Retype the records below, starting with the line that contains "1434x537 pixels. How" and going on through the last line of the records, leaving out the pictures.

--------------------

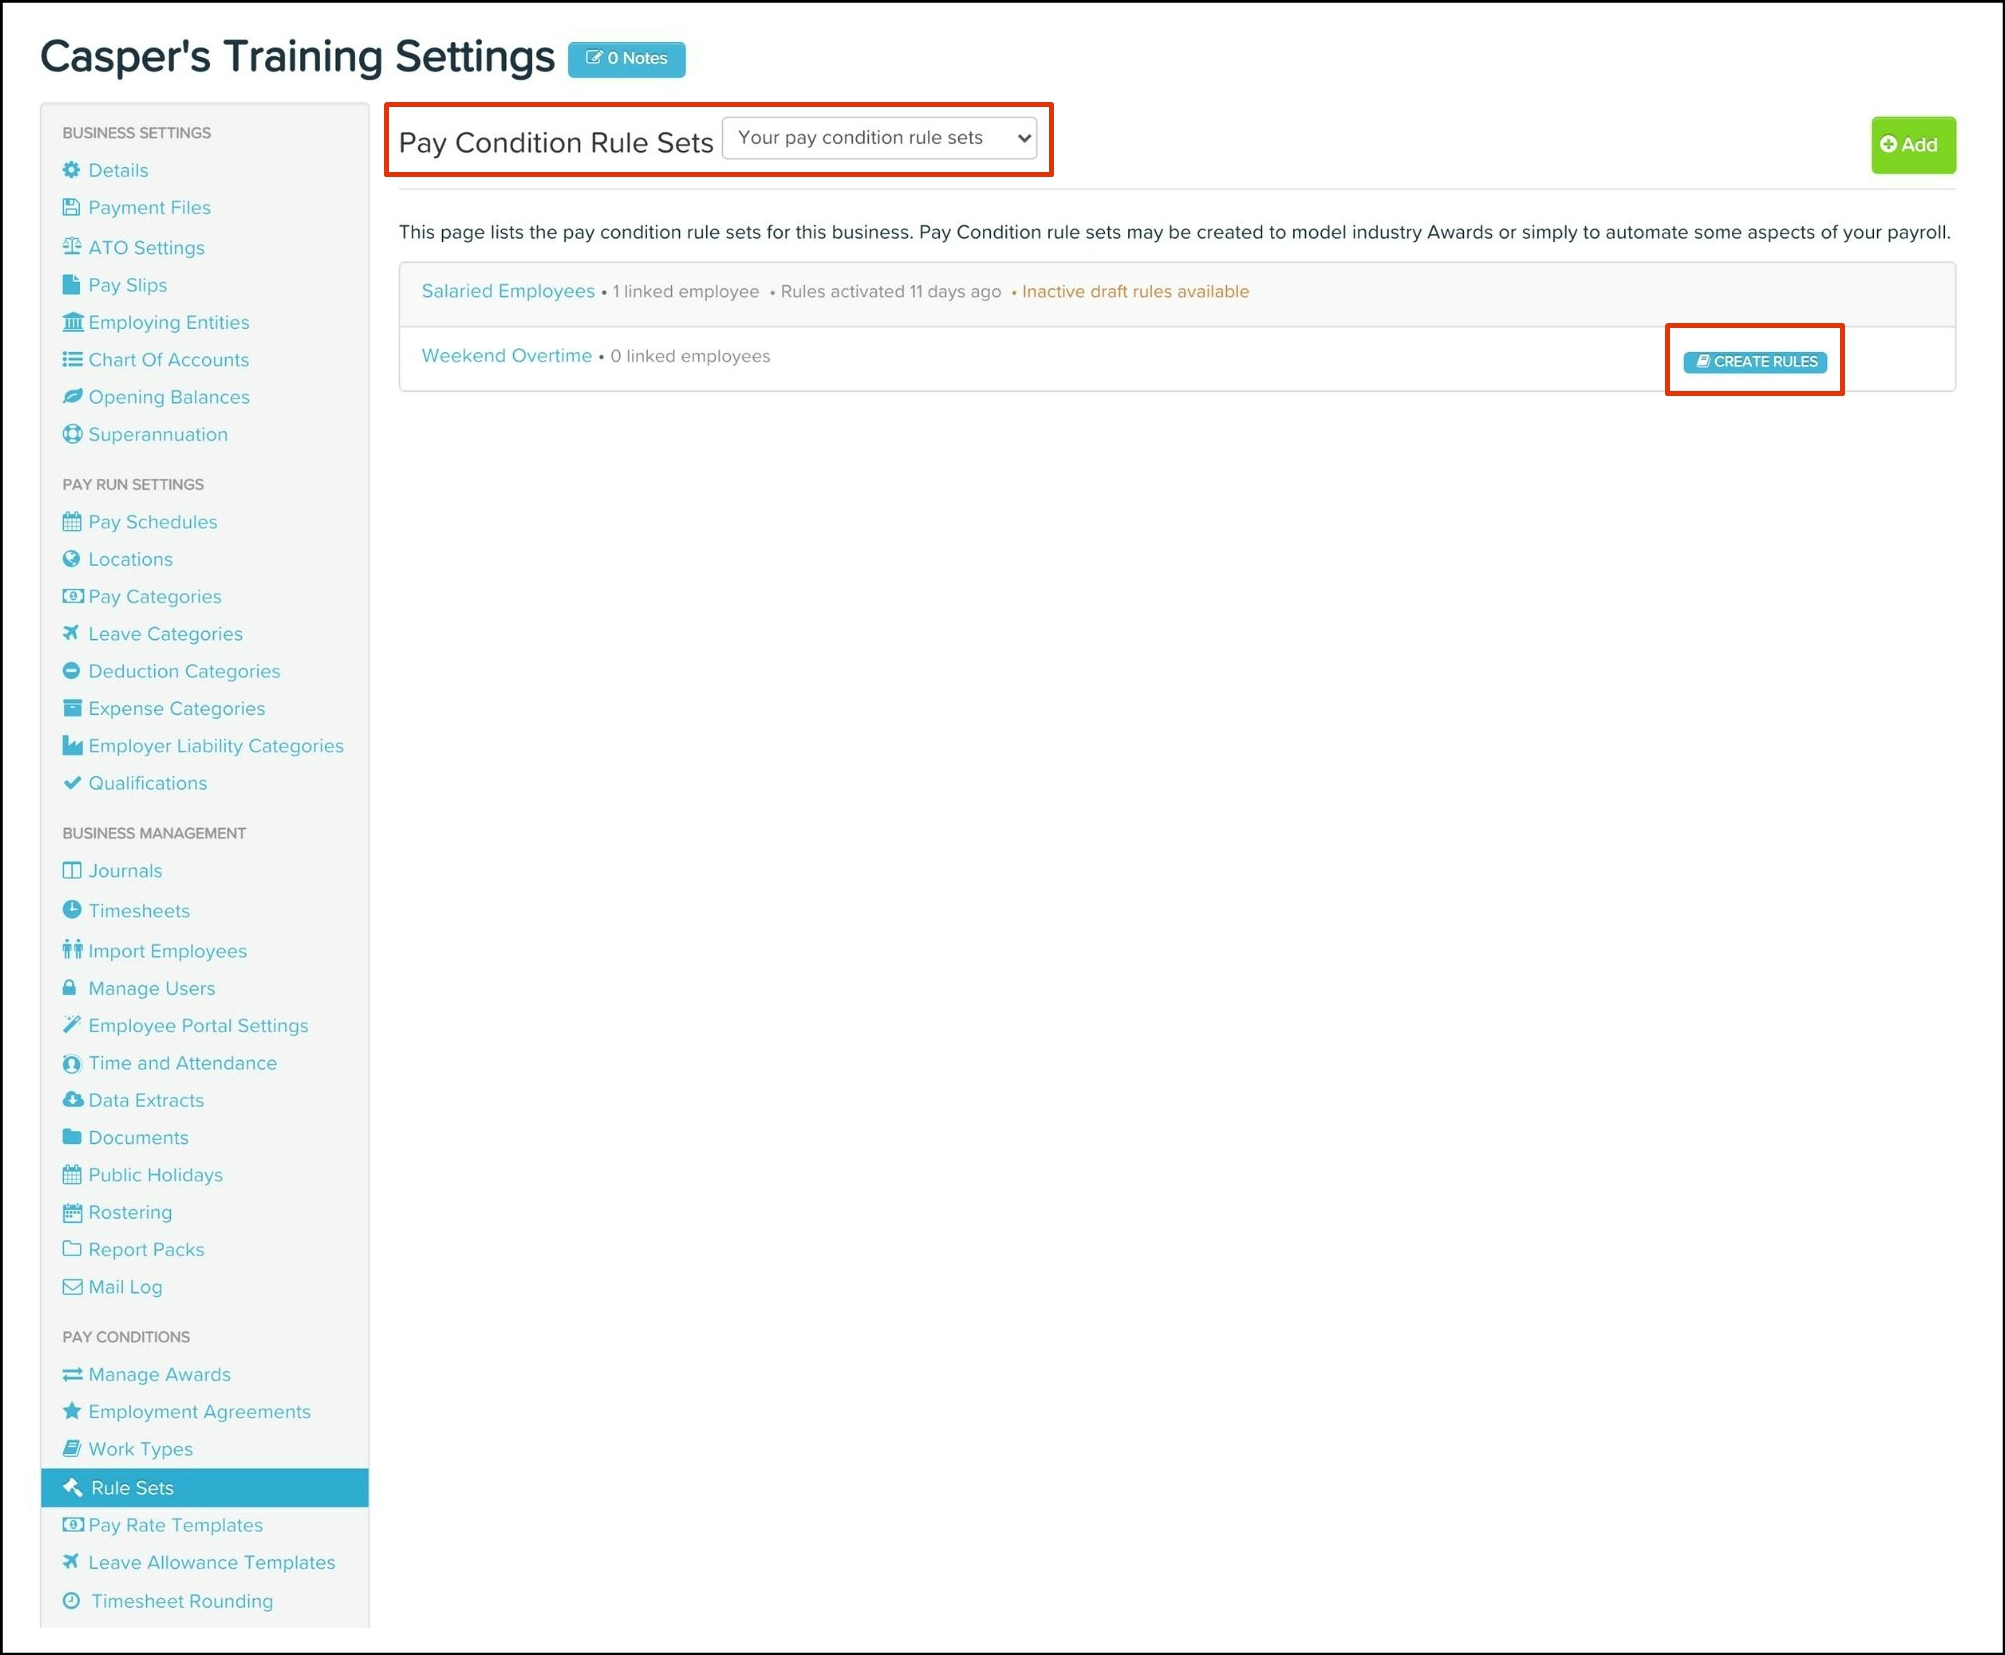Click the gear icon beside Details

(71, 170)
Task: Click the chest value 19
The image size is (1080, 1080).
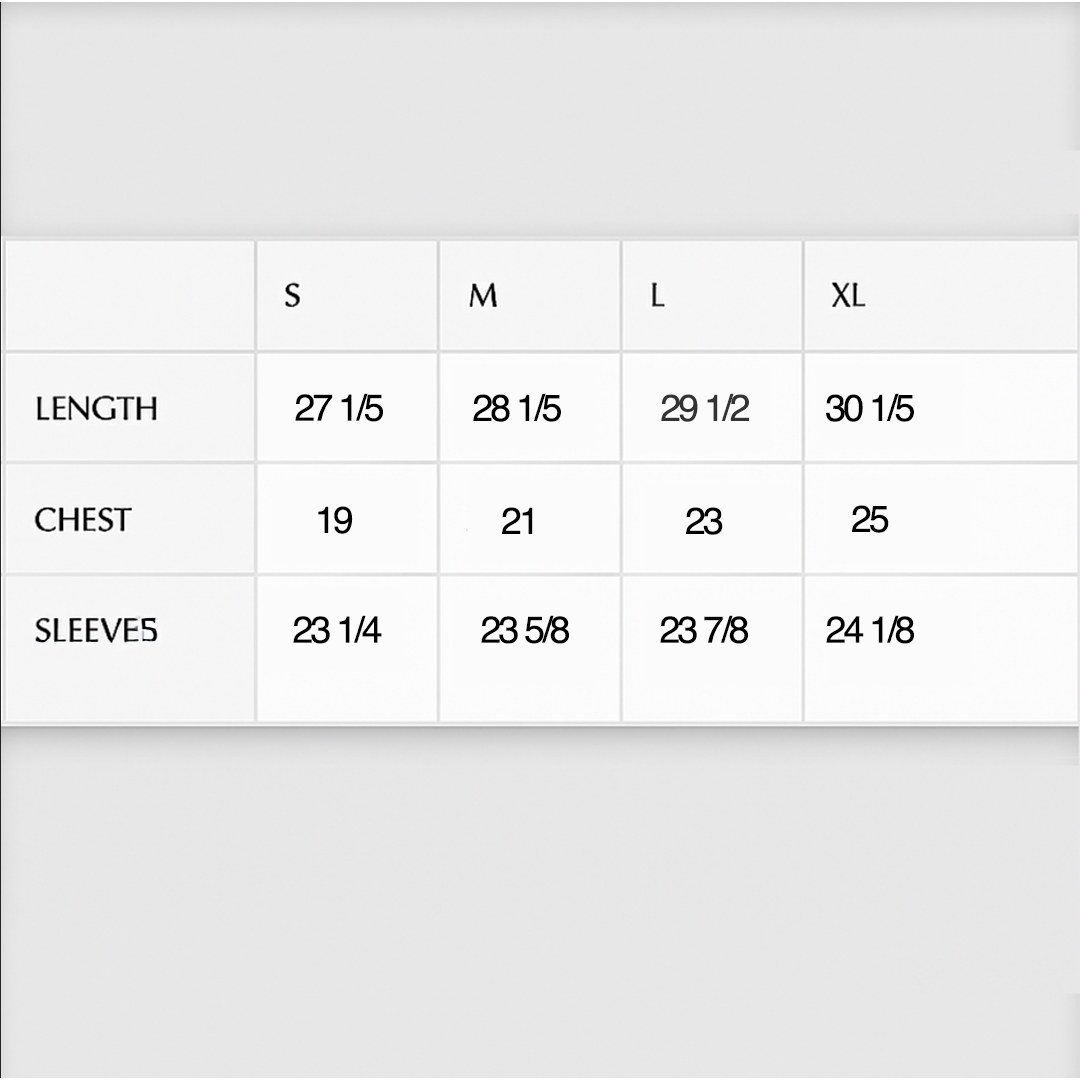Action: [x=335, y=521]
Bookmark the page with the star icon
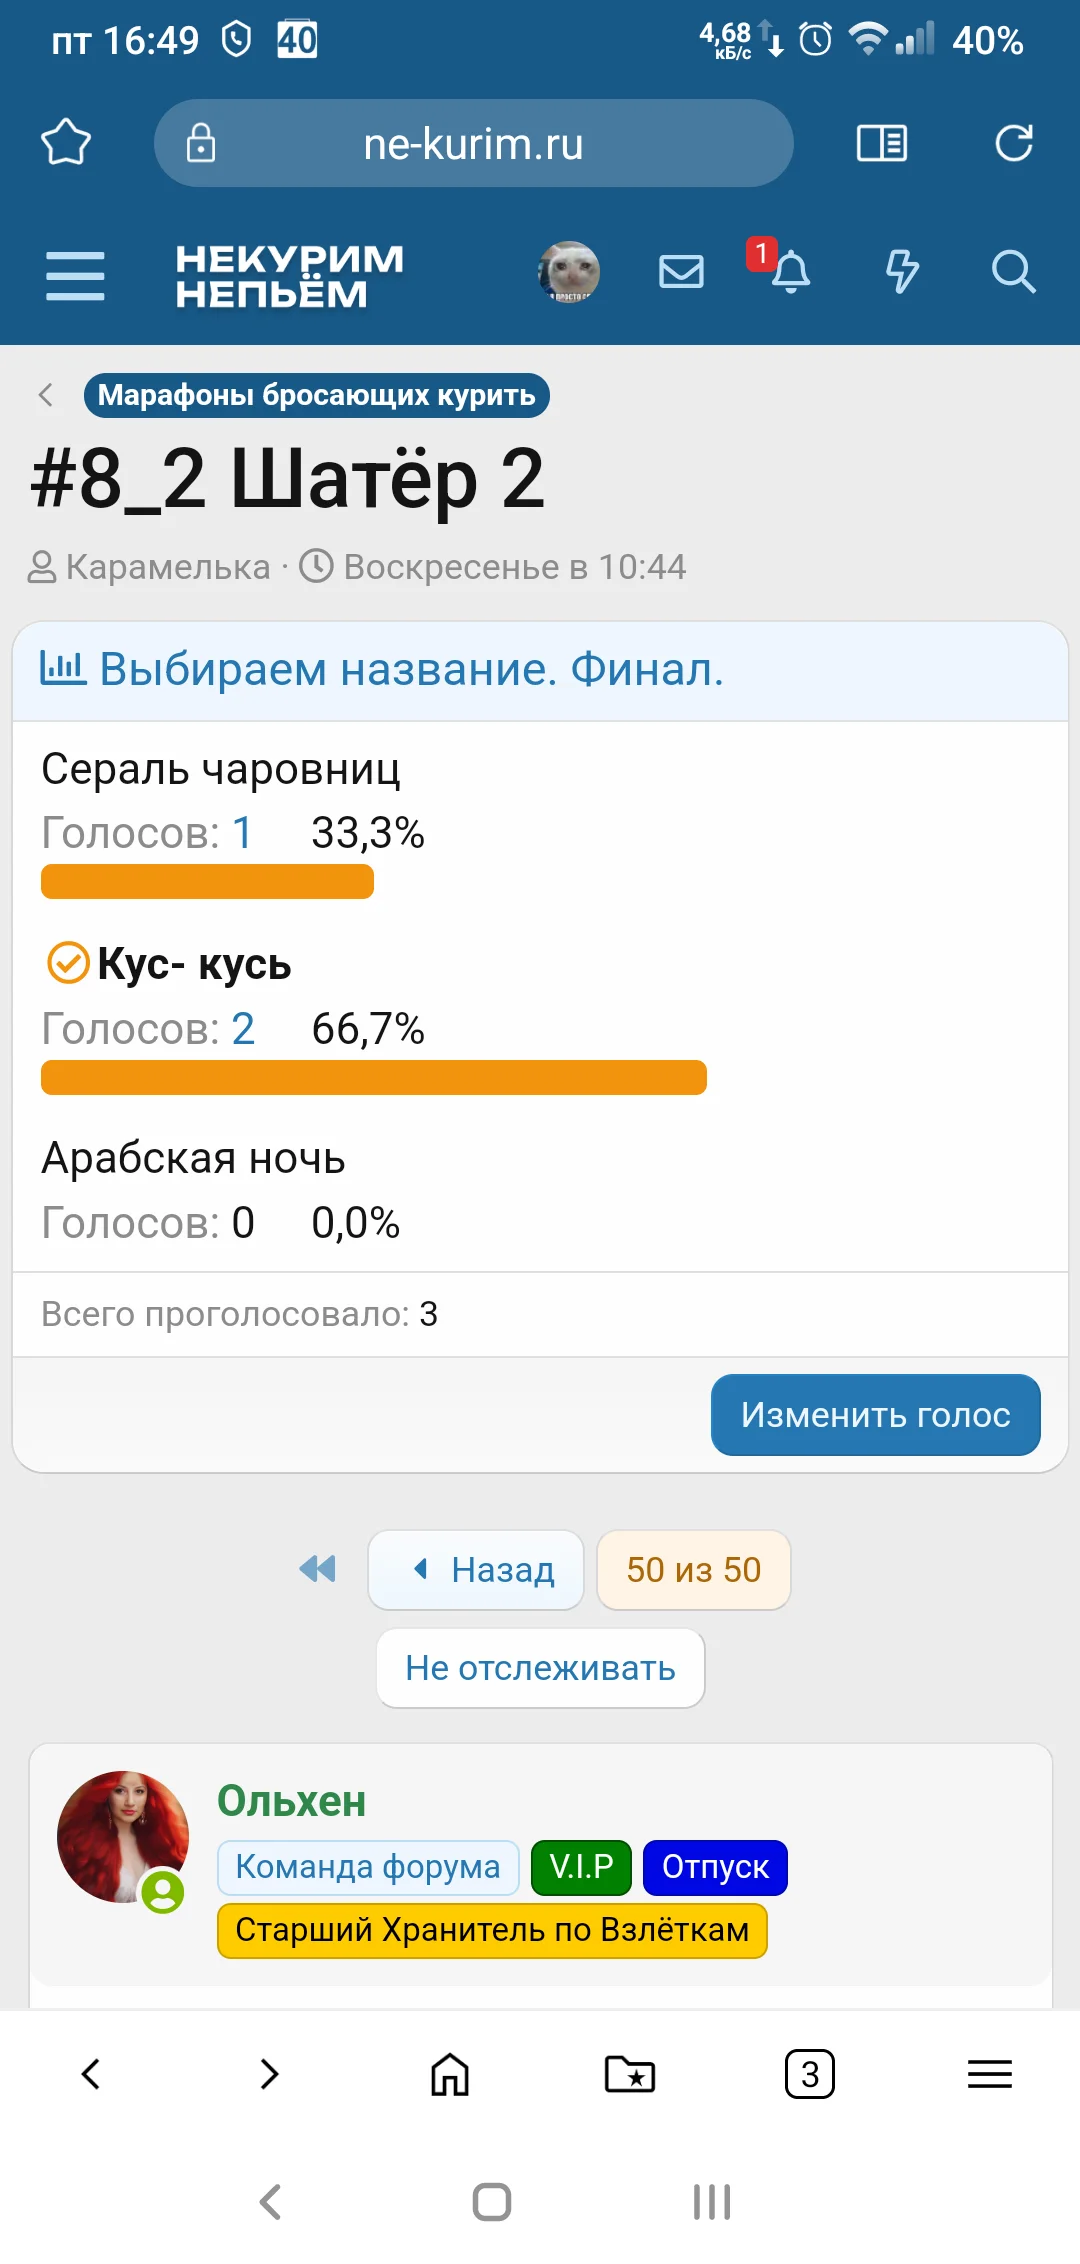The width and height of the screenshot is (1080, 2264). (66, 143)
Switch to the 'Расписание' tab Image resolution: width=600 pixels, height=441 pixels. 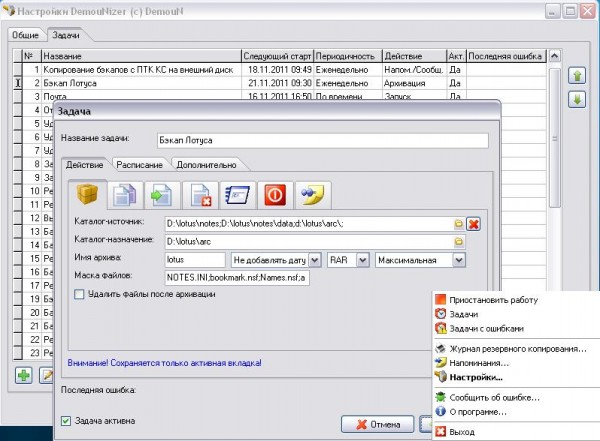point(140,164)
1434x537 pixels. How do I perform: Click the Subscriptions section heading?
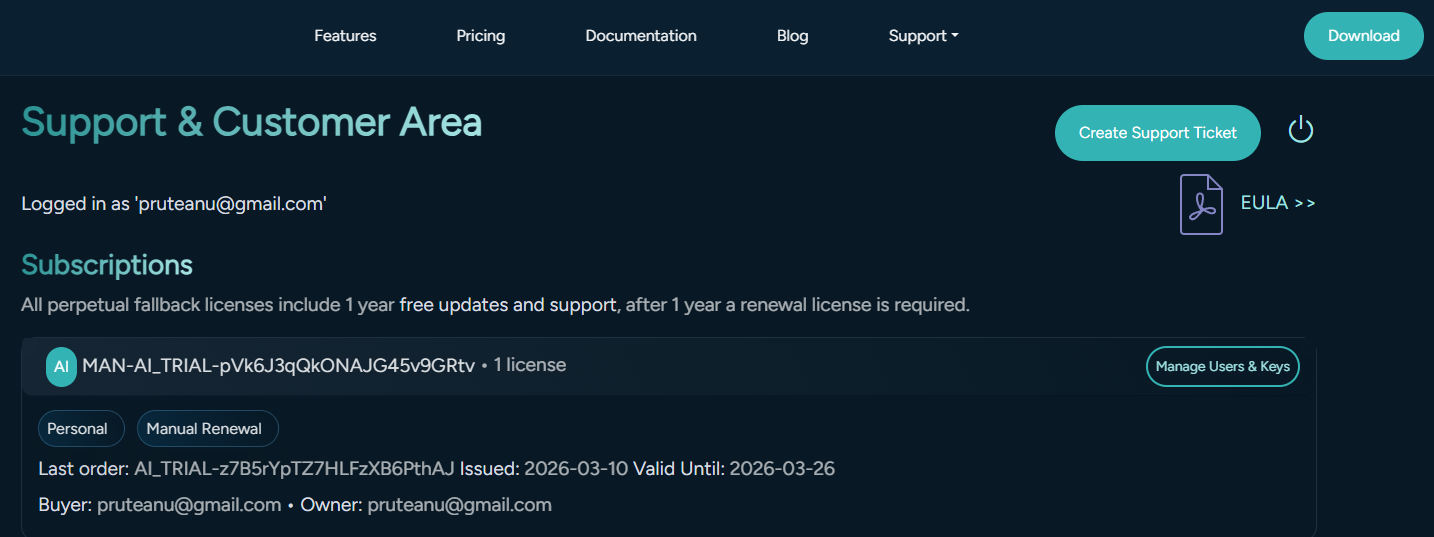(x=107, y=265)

--------------------

• **Completed exercise**:
1434x537 pixels. How do I perform: Click the Subscriptions section heading?
(x=107, y=265)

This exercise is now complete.